#### Dataset extract
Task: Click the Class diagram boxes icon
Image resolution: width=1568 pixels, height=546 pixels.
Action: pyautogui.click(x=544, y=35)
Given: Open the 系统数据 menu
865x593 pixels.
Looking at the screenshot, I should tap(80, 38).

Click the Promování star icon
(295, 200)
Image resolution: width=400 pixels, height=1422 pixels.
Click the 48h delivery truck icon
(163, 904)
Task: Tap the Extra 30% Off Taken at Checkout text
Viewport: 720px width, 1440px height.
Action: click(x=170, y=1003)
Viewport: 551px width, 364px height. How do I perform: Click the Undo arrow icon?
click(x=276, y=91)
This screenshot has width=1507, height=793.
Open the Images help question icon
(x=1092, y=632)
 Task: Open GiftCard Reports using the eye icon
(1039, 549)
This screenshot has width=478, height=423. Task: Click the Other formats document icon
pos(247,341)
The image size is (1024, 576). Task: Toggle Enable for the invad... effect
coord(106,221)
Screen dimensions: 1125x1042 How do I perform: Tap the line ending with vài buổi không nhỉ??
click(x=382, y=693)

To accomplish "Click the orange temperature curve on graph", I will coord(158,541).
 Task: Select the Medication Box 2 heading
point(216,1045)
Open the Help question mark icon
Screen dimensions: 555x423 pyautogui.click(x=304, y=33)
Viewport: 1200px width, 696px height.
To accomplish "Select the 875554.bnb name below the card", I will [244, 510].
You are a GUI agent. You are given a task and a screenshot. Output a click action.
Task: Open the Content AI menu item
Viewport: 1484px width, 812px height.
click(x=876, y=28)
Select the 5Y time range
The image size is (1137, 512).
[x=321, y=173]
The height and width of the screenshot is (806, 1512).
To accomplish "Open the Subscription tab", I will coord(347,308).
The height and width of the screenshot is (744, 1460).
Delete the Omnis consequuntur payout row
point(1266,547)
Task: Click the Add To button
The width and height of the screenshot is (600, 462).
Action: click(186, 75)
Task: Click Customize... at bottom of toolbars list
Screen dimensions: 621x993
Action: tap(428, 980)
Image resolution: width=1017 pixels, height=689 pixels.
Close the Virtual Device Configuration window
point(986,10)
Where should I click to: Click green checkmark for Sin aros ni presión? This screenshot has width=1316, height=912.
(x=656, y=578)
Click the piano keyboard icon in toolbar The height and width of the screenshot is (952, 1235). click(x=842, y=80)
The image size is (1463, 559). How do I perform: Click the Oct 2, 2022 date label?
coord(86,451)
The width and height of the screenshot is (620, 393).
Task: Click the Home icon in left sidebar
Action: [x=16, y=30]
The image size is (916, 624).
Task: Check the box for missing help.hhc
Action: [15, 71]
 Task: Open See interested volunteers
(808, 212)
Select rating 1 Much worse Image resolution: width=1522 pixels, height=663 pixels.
########
Work to be completed
Look through the records and copy down every line that holds "accomplish".

Response to the task
To accomplish "Click the orange temperature curve on graph", I will coord(158,541).
To accomplish "Select the 875554.bnb name below the card", I will [244, 510].
To accomplish "Open the Subscription tab", I will coord(347,308).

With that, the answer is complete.